Stored dataset items:
★ ★ ★ ★ ★ ★ ★

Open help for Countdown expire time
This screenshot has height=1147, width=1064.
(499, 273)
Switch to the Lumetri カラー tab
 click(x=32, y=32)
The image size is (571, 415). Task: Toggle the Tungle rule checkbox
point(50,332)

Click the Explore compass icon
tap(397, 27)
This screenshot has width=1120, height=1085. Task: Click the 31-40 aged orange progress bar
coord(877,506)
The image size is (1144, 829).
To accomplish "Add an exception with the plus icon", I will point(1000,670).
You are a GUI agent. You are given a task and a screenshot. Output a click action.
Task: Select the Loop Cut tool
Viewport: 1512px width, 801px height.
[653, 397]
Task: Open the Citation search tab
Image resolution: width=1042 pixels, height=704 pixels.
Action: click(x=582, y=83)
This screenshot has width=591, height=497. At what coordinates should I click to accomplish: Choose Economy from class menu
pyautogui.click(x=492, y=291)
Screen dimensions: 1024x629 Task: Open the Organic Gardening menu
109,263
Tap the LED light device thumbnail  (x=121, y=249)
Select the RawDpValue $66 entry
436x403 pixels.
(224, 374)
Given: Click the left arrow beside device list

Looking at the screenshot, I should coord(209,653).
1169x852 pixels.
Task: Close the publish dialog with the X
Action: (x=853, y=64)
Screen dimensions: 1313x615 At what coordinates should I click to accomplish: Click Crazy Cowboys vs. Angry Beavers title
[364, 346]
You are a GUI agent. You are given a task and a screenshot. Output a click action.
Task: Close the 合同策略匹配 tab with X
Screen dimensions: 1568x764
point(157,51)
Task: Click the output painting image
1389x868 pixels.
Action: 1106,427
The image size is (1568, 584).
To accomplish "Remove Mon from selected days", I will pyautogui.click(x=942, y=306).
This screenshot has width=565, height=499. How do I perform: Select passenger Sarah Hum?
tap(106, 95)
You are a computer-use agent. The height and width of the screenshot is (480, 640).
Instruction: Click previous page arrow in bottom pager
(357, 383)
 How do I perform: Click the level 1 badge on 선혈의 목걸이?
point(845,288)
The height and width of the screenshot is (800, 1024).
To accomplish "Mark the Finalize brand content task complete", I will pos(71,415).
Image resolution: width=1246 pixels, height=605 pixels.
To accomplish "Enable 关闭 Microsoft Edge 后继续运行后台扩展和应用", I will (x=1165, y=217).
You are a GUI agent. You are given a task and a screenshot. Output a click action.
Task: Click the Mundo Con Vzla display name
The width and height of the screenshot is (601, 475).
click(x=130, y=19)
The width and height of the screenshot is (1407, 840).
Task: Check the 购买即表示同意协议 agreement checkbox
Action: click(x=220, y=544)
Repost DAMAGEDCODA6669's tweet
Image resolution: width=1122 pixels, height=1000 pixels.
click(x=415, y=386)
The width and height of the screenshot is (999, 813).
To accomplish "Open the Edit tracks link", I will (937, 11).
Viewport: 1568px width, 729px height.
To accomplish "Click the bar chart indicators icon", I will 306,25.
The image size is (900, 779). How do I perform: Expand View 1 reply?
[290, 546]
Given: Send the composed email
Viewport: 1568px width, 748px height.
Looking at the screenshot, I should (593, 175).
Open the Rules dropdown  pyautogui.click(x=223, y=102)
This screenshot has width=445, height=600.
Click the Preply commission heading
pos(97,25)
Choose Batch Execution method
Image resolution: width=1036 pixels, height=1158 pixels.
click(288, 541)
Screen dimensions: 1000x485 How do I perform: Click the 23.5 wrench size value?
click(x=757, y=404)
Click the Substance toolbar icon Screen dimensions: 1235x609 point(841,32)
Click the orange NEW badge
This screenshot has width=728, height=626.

★ ★ ★ ★ ★ ★ ★

What the task asks: Please render every line of the material above as a Markdown table with the columns Row and Line, numbering each row and leaving out blank lines.

Response to the exercise:
| Row | Line |
|---|---|
| 1 | Open help for Countdown expire time |
| 2 | This screenshot has height=1147, width=1064. |
| 3 | (499, 273) |
| 4 | Switch to the Lumetri カラー tab |
| 5 |  click(x=32, y=32) |
| 6 | The image size is (571, 415). Task: Toggle the Tungle rule checkbox |
| 7 | point(50,332) |
| 8 | Click the Explore compass icon |
| 9 | tap(397, 27) |
| 10 | This screenshot has width=1120, height=1085. Task: Click the 31-40 aged orange progress bar |
| 11 | coord(877,506) |
| 12 | The image size is (1144, 829). |
| 13 | To accomplish "Add an exception with the plus icon", I will point(1000,670). |
| 14 | You are a GUI agent. You are given a task and a screenshot. Output a click action. |
| 15 | Task: Select the Loop Cut tool |
| 16 | Viewport: 1512px width, 801px height. |
| 17 | [653, 397] |
| 18 | Task: Open the Citation search tab |
| 19 | Image resolution: width=1042 pixels, height=704 pixels. |
| 20 | Action: click(x=582, y=83) |
| 21 | This screenshot has width=591, height=497. At what coordinates should I click to accomplish: Choose Economy from class menu |
| 22 | pyautogui.click(x=492, y=291) |
| 23 | Screen dimensions: 1024x629 Task: Open the Organic Gardening menu |
| 24 | 109,263 |
| 25 | Tap the LED light device thumbnail  (x=121, y=249) |
| 26 | Select the RawDpValue $66 entry |
| 27 | 436x403 pixels. |
| 28 | (224, 374) |
| 29 | Given: Click the left arrow beside device list |
| 30 | Looking at the screenshot, I should coord(209,653). |
| 31 | 1169x852 pixels. |
| 32 | Task: Close the publish dialog with the X |
| 33 | Action: (x=853, y=64) |
| 34 | Screen dimensions: 1313x615 At what coordinates should I click to accomplish: Click Crazy Cowboys vs. Angry Beavers title |
| 35 | [364, 346] |
| 36 | You are a GUI agent. You are given a task and a screenshot. Output a click action. |
| 37 | Task: Close the 合同策略匹配 tab with X |
| 38 | Screen dimensions: 1568x764 |
| 39 | point(157,51) |
| 40 | Task: Click the output painting image |
| 41 | 1389x868 pixels. |
| 42 | Action: 1106,427 |
| 43 | The image size is (1568, 584). |
| 44 | To accomplish "Remove Mon from selected days", I will pyautogui.click(x=942, y=306). |
| 45 | This screenshot has width=565, height=499. How do I perform: Select passenger Sarah Hum? |
| 46 | tap(106, 95) |
| 47 | You are a computer-use agent. The height and width of the screenshot is (480, 640). |
| 48 | Instruction: Click previous page arrow in bottom pager |
| 49 | (357, 383) |
| 50 |  How do I perform: Click the level 1 badge on 선혈의 목걸이? |
| 51 | point(845,288) |
| 52 | The height and width of the screenshot is (800, 1024). |
| 53 | To accomplish "Mark the Finalize brand content task complete", I will pos(71,415). |
| 54 | Image resolution: width=1246 pixels, height=605 pixels. |
| 55 | To accomplish "Enable 关闭 Microsoft Edge 后继续运行后台扩展和应用", I will (x=1165, y=217). |
| 56 | You are a GUI agent. You are given a task and a screenshot. Output a click action. |
| 57 | Task: Click the Mundo Con Vzla display name |
| 58 | The width and height of the screenshot is (601, 475). |
| 59 | click(x=130, y=19) |
| 60 | The width and height of the screenshot is (1407, 840). |
| 61 | Task: Check the 购买即表示同意协议 agreement checkbox |
| 62 | Action: click(x=220, y=544) |
| 63 | Repost DAMAGEDCODA6669's tweet |
| 64 | Image resolution: width=1122 pixels, height=1000 pixels. |
| 65 | click(x=415, y=386) |
| 66 | The width and height of the screenshot is (999, 813). |
| 67 | To accomplish "Open the Edit tracks link", I will (937, 11). |
| 68 | Viewport: 1568px width, 729px height. |
| 69 | To accomplish "Click the bar chart indicators icon", I will 306,25. |
| 70 | The image size is (900, 779). How do I perform: Expand View 1 reply? |
| 71 | [290, 546] |
| 72 | Given: Send the composed email |
| 73 | Viewport: 1568px width, 748px height. |
| 74 | Looking at the screenshot, I should (593, 175). |
| 75 | Open the Rules dropdown  pyautogui.click(x=223, y=102) |
| 76 | This screenshot has width=445, height=600. |
| 77 | Click the Preply commission heading |
| 78 | pos(97,25) |
| 79 | Choose Batch Execution method |
| 80 | Image resolution: width=1036 pixels, height=1158 pixels. |
| 81 | click(288, 541) |
| 82 | Screen dimensions: 1000x485 How do I perform: Click the 23.5 wrench size value? |
| 83 | click(x=757, y=404) |
| 84 | Click the Substance toolbar icon Screen dimensions: 1235x609 point(841,32) |
| 85 | Click the orange NEW badge |
| 86 | This screenshot has width=728, height=626. |